Every popular location in the city - Michelangelo's wonderful piazza, the Campidoglio, the Colosseum, the antique ruins in the Roman Forum, the Via del Corso - was hideously congested from 9pm; merely moving through the streets, never mind going to a museum or a play, was a challenge, like fighting through the crowd leaving a football match.
No restrictions had been placed on cars in the city, so the city's traffic, never smooth-flowing, was snarled as rarely before. The subway, buses and trams were declared free after 10 pm, so towards midnight, Romans were suddenly discovering what it feels like to be a commuter in Tokyo. And not liking it much.
Then the rain came and the power failed. In Rome alone, the fire brigade helped people in 180 trapped lifts to safety. Up and down Italy, 110 trains stopped, trapping 30,000 travellers on the tracks, thousands of them under the streets of Rome, on a night when 12,000 people had used the subway. At Colosseum station, home of the original circus, the crush was frightening and intense, the emergency services said. One man suffered a broken leg as the crowds struggled through, the only reported casualty.

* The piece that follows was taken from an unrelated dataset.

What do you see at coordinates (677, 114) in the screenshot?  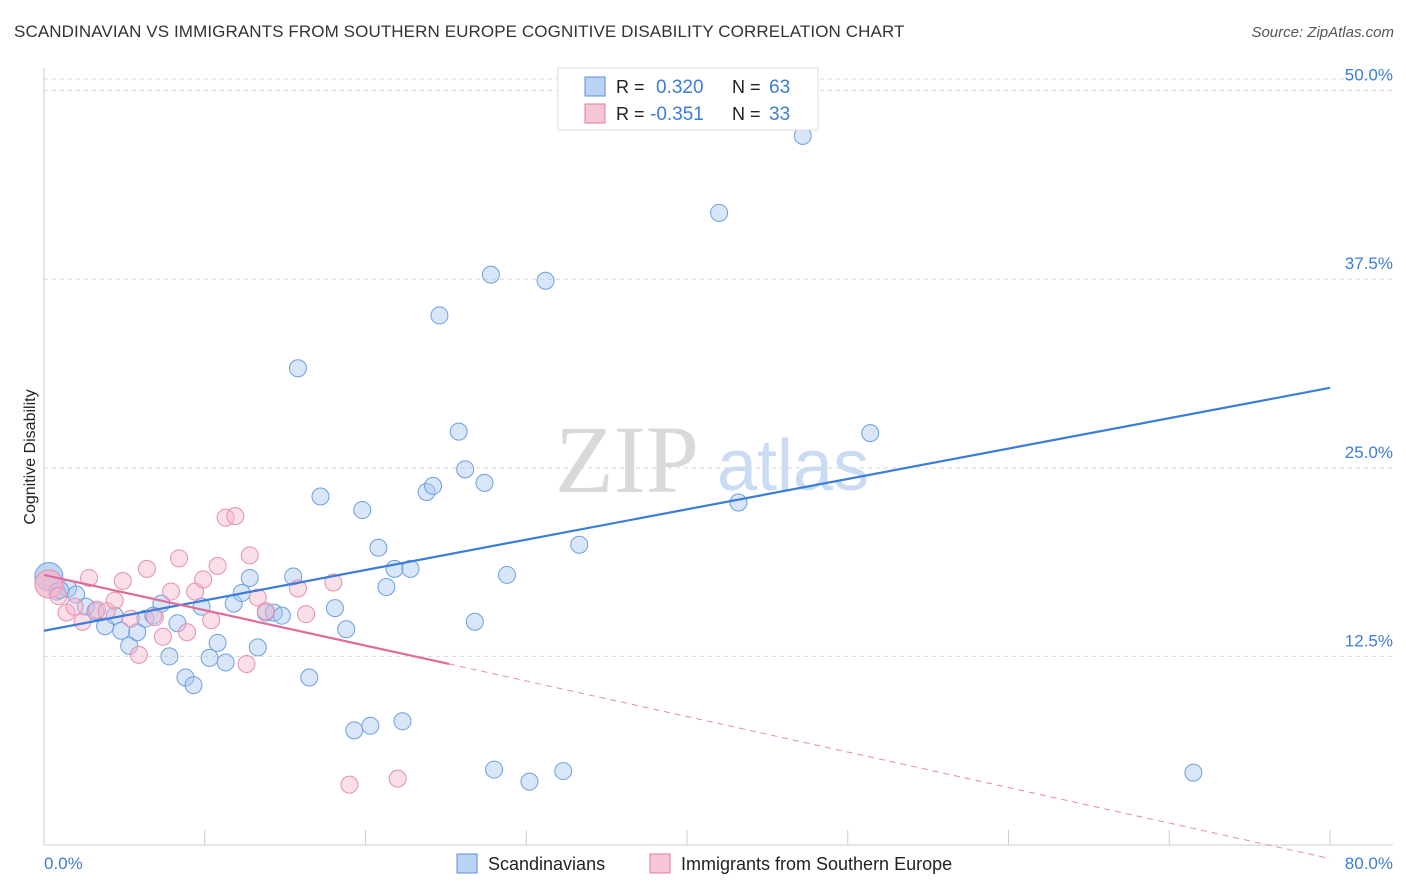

But Mayor Veltroni managed to sustain the elevated rhetoric with which he had inaugurated the White Night. "What happened tonight in Rome," he said, "I see as testimony to a maturity, a sense of solidarity, of which we have seen many signs in the past."
This is a vain city; many Romans will be content to bask in their Mayor's good opinion. For many others, Italy's black night raises of awkward questions about the ability of this country, bobbing on a sea of self-conceit, to do what it takes to stop such breakdowns becoming routine.
How the rash of power cuts has spread this year
Widespread power cuts in Denmark and Sweden left nearly four million people without electricity for three hours on Wednesday. Traffic jams brought Copenhagen to a standstill, aircraft were diverted and the new driverless subway was suspended. A faulty transmission line serving both countries was blamed.
A blackout in London paralysed most of the underground system and main rail terminuses during rush-hour on 28 August. The National Grid said the blackout, which also cut power to homes and businesses in south London, was caused by two incidents in a network of substations.
More than 12 million people living in north-east America and Canada were affected by a series of blackouts on 14 August. US officials said that the blackouts, which cut power to subway trains, six major airports and ten nuclear power stations, were caused by a failure at a Manhattan power station.